The Fluid Mechanics & Hydraulic Machines laboratory is equipped with a number of equipment and experimental setups to study the fundamentals and applied aspects of fluid mechanics and hydraulic machines. The setups are used for calibration of flow measuring devices such as venturi meter, orifice meter, notches, water meter, rotameter etc used in channels and pipes and Losses in pipes by major and minor loss apparatus. Measurements of critical Performance parameters like efficiency, flow rate etc of various hydraulic machines such as turbines, pumps are also measured in this lab.
Students can perform tests and find the flow rate of equipment like venturimeter, orifice meter, and notches and can calibrate them. Darcy’s as well as Chezy’s coefficient of friction for different pipes can be found out in pipe friction apparatus. The lab is equipped with centrifugal pump and reciprocating pump in which students can find out the performance test and efficiency at different operating conditions.
- Venturi Meter
- Orifice meter
- Triangular Notch
- Reciprocating Pump Test Rig
- Centrifugal Pump Test Rig
We have a metacentric height setup To determine the metacentric height of a flat bottomed vessel in two parts:
PART (1) : For unloaded and for loaded pontoon.
PART (2) : When changing the center of gravity of the pontoon.
- METACENTRIC HEIGHT APPARATUS
The lab contains a Pelton wheel turbine test rig To study the variance of the power output and overall efficiency against discharge with the head retained as a constant at normal speed.
Francis Turbine, named after James Bichens Francis, is a reaction type of turbine for medium high to medium low heads and medium small to medium large quantities of water. Performance test and best guide vane angle test can be carried out in Francis turbine.
Kaplan turbine is an axial flow reaction turbine. The reaction turbine operates with its wheel submerged in water. A performance test is carried out in Kaplan turbine.
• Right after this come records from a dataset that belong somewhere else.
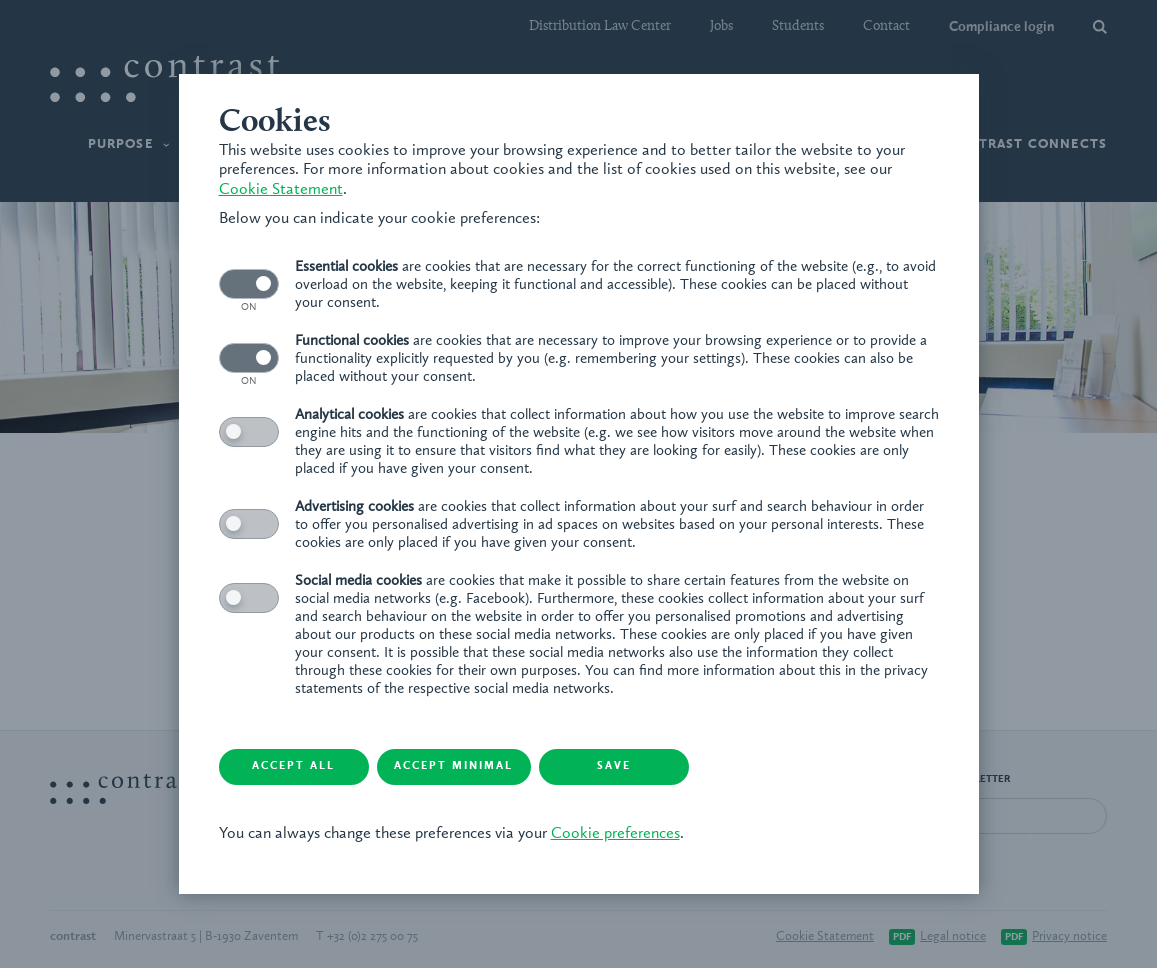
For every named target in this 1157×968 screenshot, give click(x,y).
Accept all (293, 766)
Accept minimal (453, 766)
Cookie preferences (615, 834)
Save (614, 766)
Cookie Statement (281, 190)
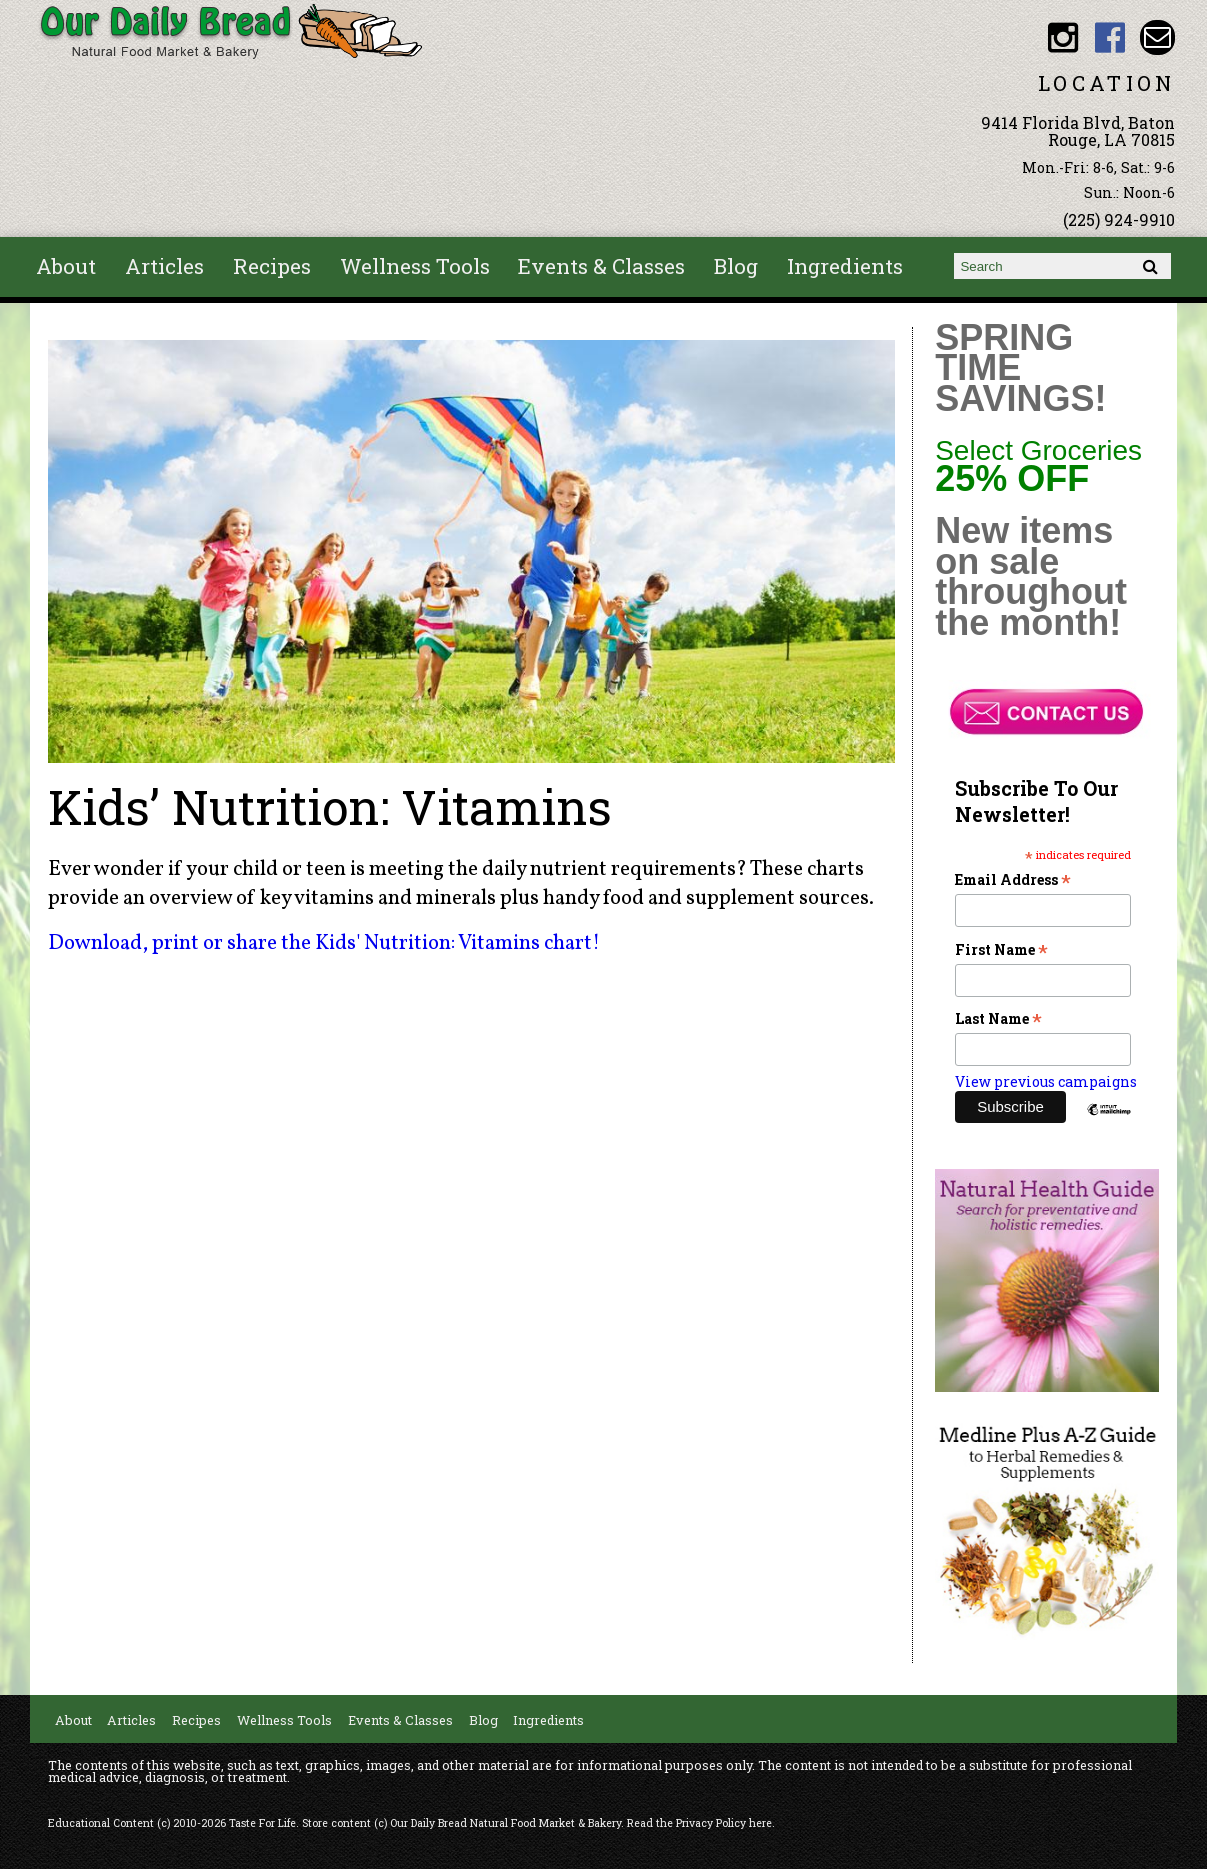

The Kaplan turbine is a propeller-type water turbine which has adjustable blades. It was developed in 1913 by the Austrian professor Viktor Kaplan, who combined automatically adjusted propeller blades with automatically adjusted wicket gates to achieve efficiency over a wide range of flow and water level. The Kaplan turbine was an evolution of the Francis turbine. Its invention allowed efficient power production in low-head applications that was not possible with Francis turbines. The head ranges from 10–70 meters and the output from 5 to 200 MW. Runner diameters are between 2 and 11 meters. The range of the turbine rotation is from 79 to 429 rpm.
3. PELTON WHEEL
The Pelton wheel is an impulse type water turbine. It was invented by Lester Allan Pelton in the 1870s. The Pelton wheel extracts energy from the impulse of moving water, as opposed to water’s dead weight like the traditional overshot water wheel. Many variations of impulse turbines existed prior to Pelton’s design, but they were less efficient than Pelton’s design. Water leaving those wheels typically still had high speed, carrying away much of the dynamic energy brought to the wheels. Pelton’s paddle geometry was designed so that when the rim ran at half the speed of the water jet, the water left the wheel with very little speed; thus his design extracted almost all of the water’s impulse energy—which allowed for a very efficient turbine.
4. FRANCIS TURBINE
The Francis turbine is an inward-flow reaction turbine that combines radial and axial flow concepts. Francis turbines are the most common water turbine in use today. They operate in a water head from 40 to 600 m (130 to 2,000 ft) and are primarily used for electrical power production. The generators which most often use this type of turbine, have a power output which generally ranges just a few kilowatts up to 800 MW, though mini-hydro installations may be lower. Penstock (input pipes) diameters are between 3 and 33 feet (0.91 and 10.06 metres). The speed range of the turbine is from 83 to 1000 rpm. Wicket gates around the outside of the turbine’s rotating runner control the rate of water flow through the turbine for different power production rates. Francis turbines are almost always mounted with the shaft vertical to keep water away from the attached generator and to facilitate installation and maintenance access to it and the turbine.